[Opis zadania]: Powtórz słowo w słowo fragment tekstu o samochodzie z nastolatkami, który wpadł do Świny, zaczynając od „W pojeździe, który” i kończąc na „jeszcze dwie osoby.”.

[Fragment do przeczytania]:
×

Auto z nastolatkami wpadło do rzeki. Wstrząsające relacje świadków

Wczoraj dotarły do nas tragiczne informacje ze Świnoujścia. Samochód z nastolatkami wpadł do Świny. Auto wjechało do wody w rejonie przeprawy promowej Karsibór. Niestety życia dwójki z nich nie udało się uratować. Wczoraj ratownicy wyłowili ich ciała. Dziennikarzom udało się dotrzeć do świadków zdarzenia.

Samochód z nastolatkami wpadł do Świny

Do tragedii doszło we wtorek 11 września około godziny 18:35. Samochód z trójką nastolatków wpadł do Kanału Piastowskiego w okolicy przeprawy promowej Krasibór, przy tak zwanej „betonce”. Na miejscu natychmiast pojawiły się służby ratownicze.

Auto wpadło do wody w Świnoujściu

W pojeździe, który wpadł do Świny, znajdowała się trójka 15-latków – dziewczyna i dwóch chłopców. Jednemu z nich udało się szybko wydostać z samochodu o własnych siłach. Wyszedł na nabrzeże i natychmiast trafił do szpitala. Zdążył poinformować ratowników, że poza nim w samochodzie przebywały jeszcze dwie osoby.

Służby szybko przystąpiły do akcji ratowniczej. Poszukiwania pozostałej dwójki nastolatków trwały przez około godziny. W akcję byli zaangażowani strażacy, policja, SAR, pogotowie i straż graniczna.

[Zapisane dane]:
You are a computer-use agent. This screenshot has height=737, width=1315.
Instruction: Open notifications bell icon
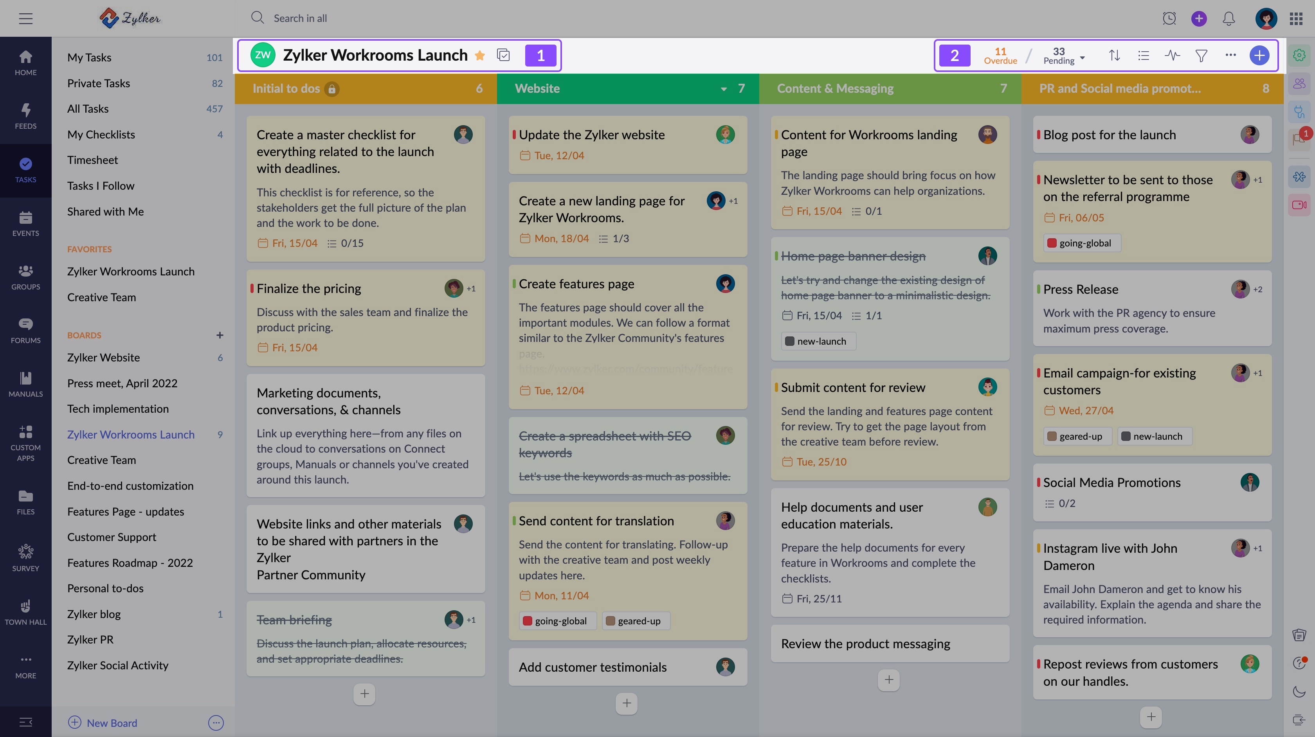coord(1229,18)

[Odpowiedź]:
W pojeździe, który wpadł do Świny, znajdowała się trójka 15-latków – dziewczyna i dwóch chłopców. Jednemu z nich udało się szybko wydostać z samochodu o własnych siłach. Wyszedł na nabrzeże i natychmiast trafił do szpitala. Zdążył poinformować ratowników, że poza nim w samochodzie przebywały jeszcze dwie osoby.